Banche, l’ultima promessa: tra 30 giorni mutui più facili e meno cari

di Redazione Blitz
Pubblicato il 12 settembre 2013 14:47 | Ultimo aggiornamento: 12 settembre 2013 14:52

bancaROMA – L’ultima promessa delle banche: tra un mese mutui più facili e anche meno cari. Gli istituti si preparano a ridurre gli spread sui mutui in Italia e più di qualcuno dovrebbe ridurre tra i 10 e i 20 punti base di margine applicato sui prestiti ipotecari. Il tutto entro i prossimi 30 giorni. Scrive Vito Lops sul Sole 24 Ore:

Attualmente lo spread più basso è offerto da Deutsche Bank (2,75%) con a ruota Bnl Bnp Paribas e Credit Agricole (2,8%). Non a caso si tratta di tre banche straniere che possono beneficiare di un mercato interbancario in questo momento più favorevole in Germania e Francia (vedasi articolo mercato mutui colonia della banche del Nord Europa). Ma nei prossimi 30 giorni altri istituti hanno in programma di rivedere al ribasso lo spread. Per poi assistere entro fine anno a nuove offerte e promozioni che potrebbero portare gli spread più competitivi verso il 2,5%.

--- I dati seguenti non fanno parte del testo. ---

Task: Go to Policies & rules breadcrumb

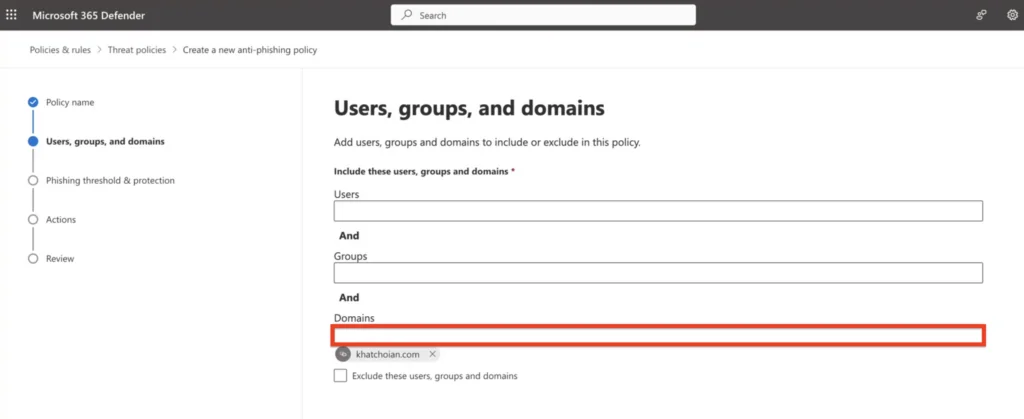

Spiega Stefano Rossini, amministratore delegato di Mutuisupermarket.it:

«Per il 2014 le principali banche operanti in Italia vedono un aumento delle erogazioni del 10-20% rispetto al 2013. Questo vuol dire che c’è più apertura adesso a spingere il mercato con offerte migliori. Ma se le intenzioni lato offerta sono buone bisognerà che alcuni fattori esogeni giochino a vantaggio del nuovo quadro che si sta prefigurando. Le tre più grandi incognite sono la tenuta politica del governo, un risveglio della domanda e le tempistiche sullo sblocco definitivo del programma di acquisti di mutui cartolarizzati per due miliardi di euro dalla Casssa depositi e prestiti».

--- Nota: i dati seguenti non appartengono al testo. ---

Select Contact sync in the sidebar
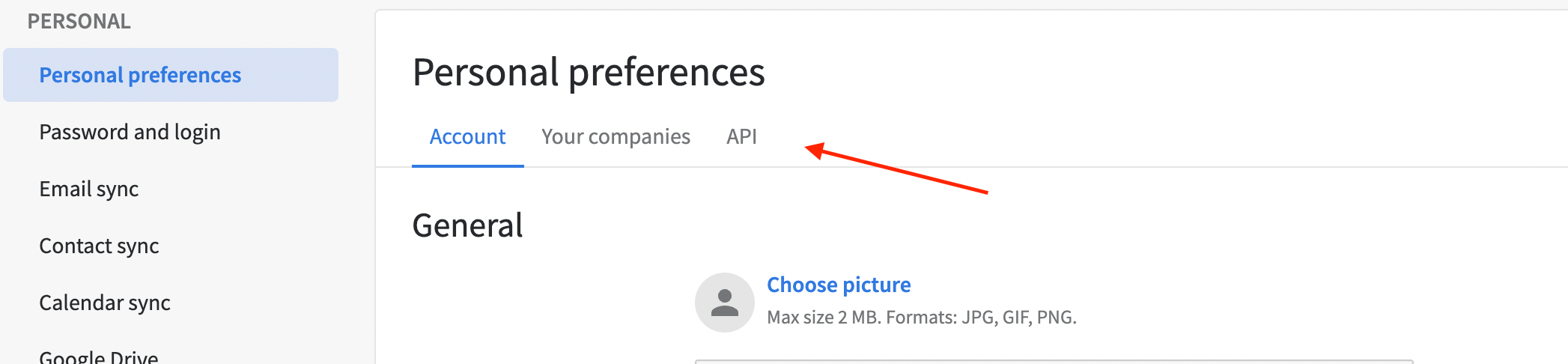Viewport: 1568px width, 364px height. tap(99, 246)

E poi c’è la questione della Cassa depositi e prestiti che, secondo quanto previsto dall’ultima manovra del governo (la stessa che ha abolito l’Imu sulla prima casa e ha introdotto la ServiceTax), potrà acquistare fino a due miliardi di mutui cartolarizzati (difatti li metterà a disposizione 2 miliardi di euro alle banche che dovranno destinarli alle famiglie per mutui agevolati per l’acquisto o la ristrutturazione della casa). Una manovra pensata proprio per rilanciare il mercato immobiliare e dei mutui (che rappresenta circa il 40% delle compravendite di case). Insomma, gli istituti aspettano adesso che si passi dal dire al fare e che l’operazione della Cdp prende corpo a breve, senza intoppi.